L’histoire débute à Saïgon, à "La Plantation", un bistrot miteux de la ville où travaillent Martin et Claude, deux Français. On y retrouve également Antoine, qui travaille pour la Ligue de protection des femmes, une organisation chargée de retrouver, secourir et mettre à l’abri des jeunes filles victimes de trafics et envoyées dans les bordels de la région.
“La Plantation” est un lieu de passage et de rencontres où se croisent policiers locaux, membres de la Ligue, expatriés et habitants du quartier.
Puis arrive My, une jeune femme victime d’un trafic. Exfiltrée et secourue par la Ligue, elle trouve refuge à “La Plantation”, où Antoine va rapidement la prendre sous son aile.
Mais quelques semaines plus tard, My disparaît.
Antoine part seul à sa recherche. Puis survient le drame.
Une expédition est alors organisée à travers les eaux du Mékong, jusqu’au Delta, pour tenter de retrouver la jeune femme. Parmi ceux qui se lancent à sa recherche se trouve Martin, le meilleur ami d’Antoine.
“Chiens de rizières” nous fait découvrir un Vietnam loin des images touristiques, un pays marqué par les trafics et la misère.
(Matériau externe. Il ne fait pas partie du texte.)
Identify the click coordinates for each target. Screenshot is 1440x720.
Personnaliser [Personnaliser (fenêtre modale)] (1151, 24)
À travers le parcours de My, un personnage mystérieux et difficile à cerner, nous pénétrons dans le monde des marginaux, des laissés-pour-compte, et des jeunes femmes abandonnées, livrées à elles-mêmes et prises au piège d’hommes sans scrupules.
J’ai beaucoup aimé cette lecture. Le texte est prenant, sombre et bouleversant. Je me suis particulièrement attachée au personnage d’Antoine, que j’ai trouvé fragile, profondément humain et très touchant.
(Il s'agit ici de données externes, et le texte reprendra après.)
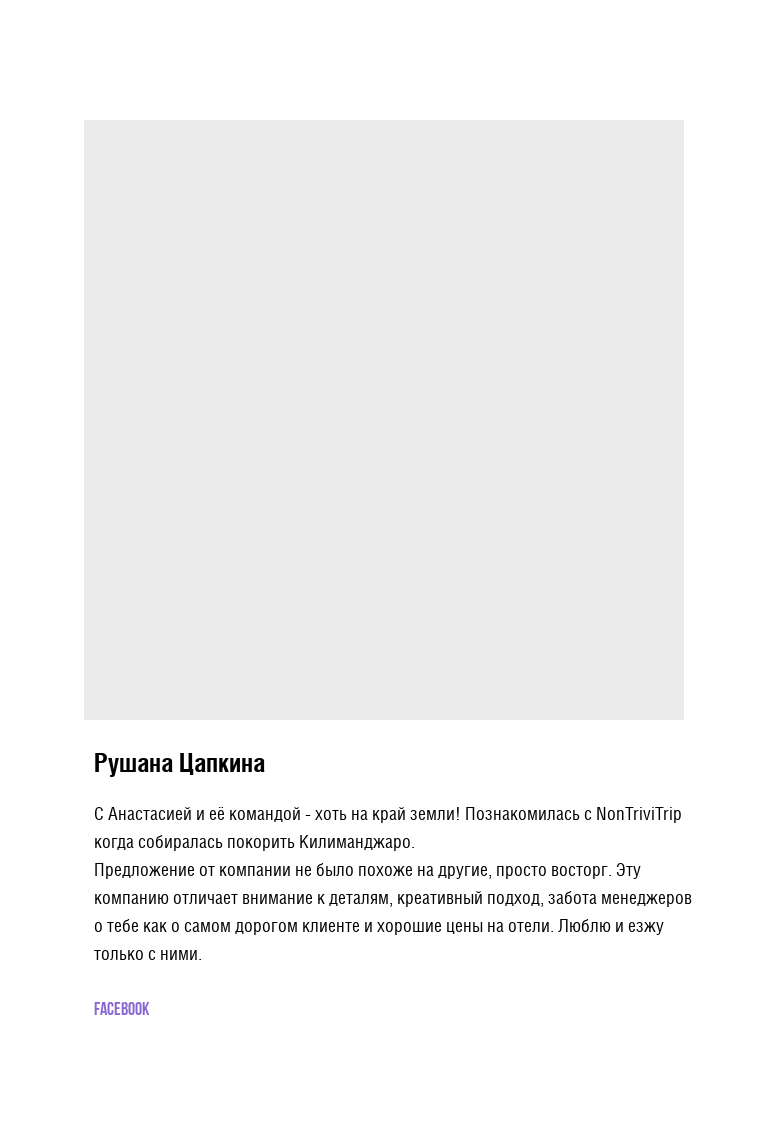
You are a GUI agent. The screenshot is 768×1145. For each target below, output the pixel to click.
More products (64, 29)
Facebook (121, 1010)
J’ai également beaucoup apprécié l’écriture de Marin Postel que j’ai trouvé belle, descriptive et empreinte d’une grande sensibilité. C’est une lecture intense et dépaysante, qui nous entraîne dans un Vietnam que l’on connaît peu et qui ne laisse pas indifférent.
Je remercie les éditions Phébus pour cette lecture.